"My lady, the viscontessa, has gone to confession at the Sylvestrian monastery; old Frà Adriano surfeited himself with choke-priest, and was unable to officiate this evening."
"Tush!" said I, drawing her into a deep alcove, "I mean, la Signora Bianca."
"She is in the garden with the colonel."
"What colonel? Is Luigi here?"
"Signor Claude, you are so impatient!" she replied slowly, while her black eyes twinkled provokingly, and raising their arched brows with affected surprise, she added, "Have you never heard of the colonel?"

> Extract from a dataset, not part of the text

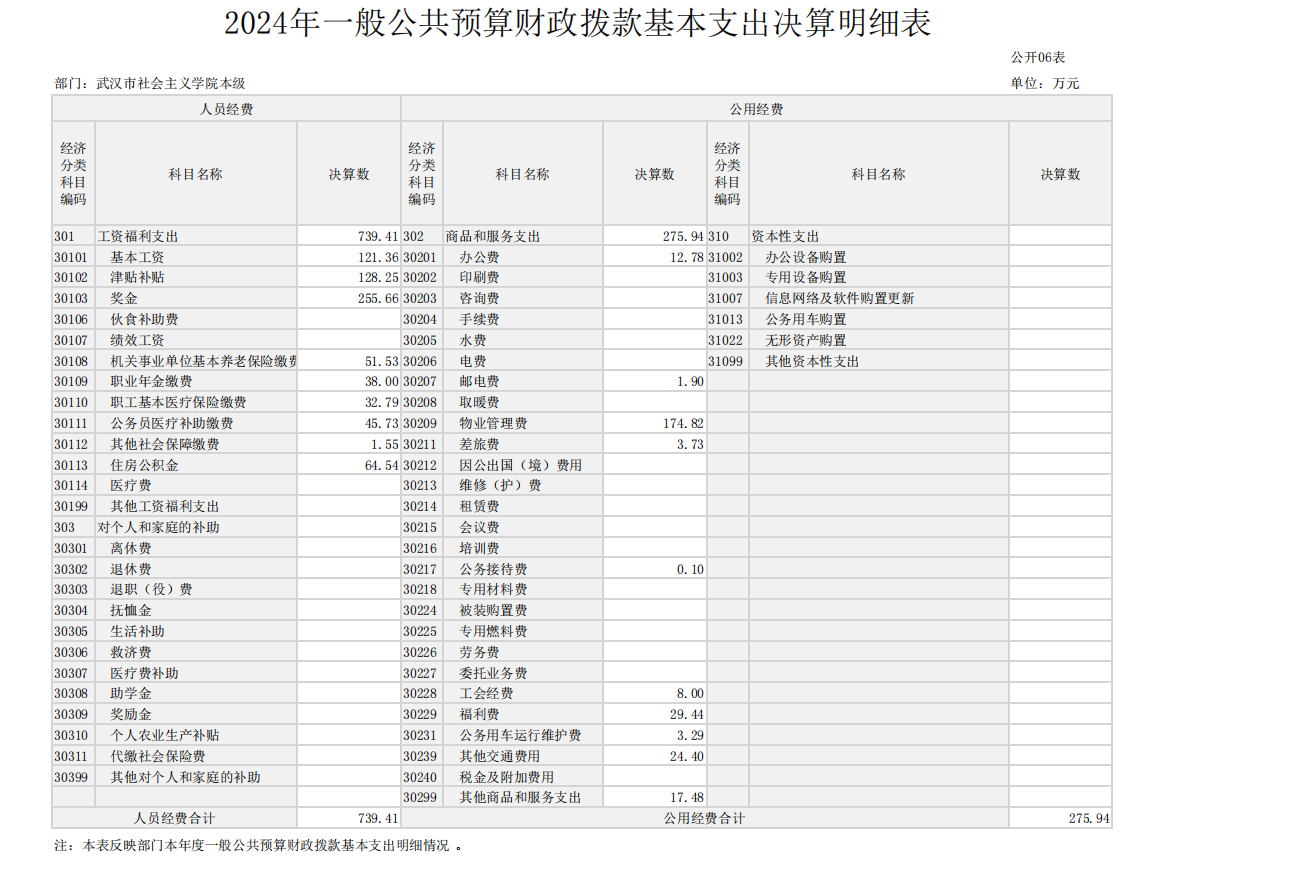Select the code cell 30231
The image size is (1314, 875).
pyautogui.click(x=421, y=736)
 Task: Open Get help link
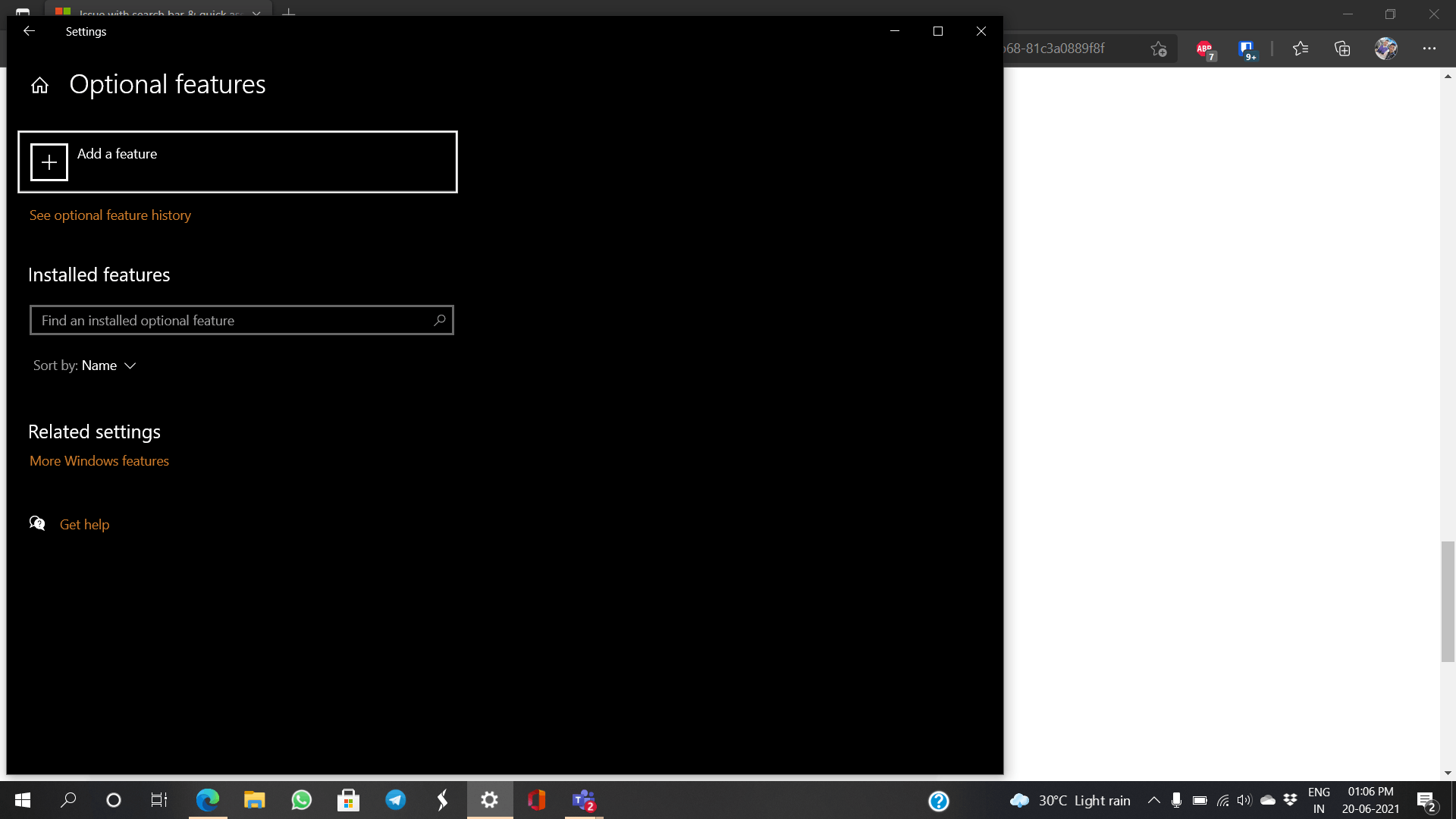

"Colonel again! no, no! Who the devil is he?" I muttered impatiently, jerking up my sword-belt, while I ran over in my memory all those I knew who were likely to rival me. "Who the mischief?—it cannot be De Watteville, he is too old; Oswald, he is at Scylla; or Kempt—Annina, tell me, and you shall give me a kiss in exchange for as many ducats as will buy a magnificent embroidered panno to set off these jetty locks of yours."
"A girl of Capri would rather give the kiss without the ducats: it would look so like selling the secrets of the signorina, otherwise;" and while a blush suffused her face she began to sing, with a coquettish air, "O sweet isle of Capri," &c.
"You shall have both: the kiss now, and the ducats hereafter," said I, saluting the Madonna-like cheek of the pretty Italian; and then it blushed red as the ruby wine of her own rocky isle, while her eyes sparkled like the waves that roll around it in the sunshine.
"Signor," she whispered, "truly I wish you well; but beware of the Colonel Almario, who is daily at the villa, and is even now with my young lady in the garden—in the walk; you know it, shaded by the great laburnums."
"Almario! I never heard such a name before—sounds well enough, though: but how the deuce came he here?"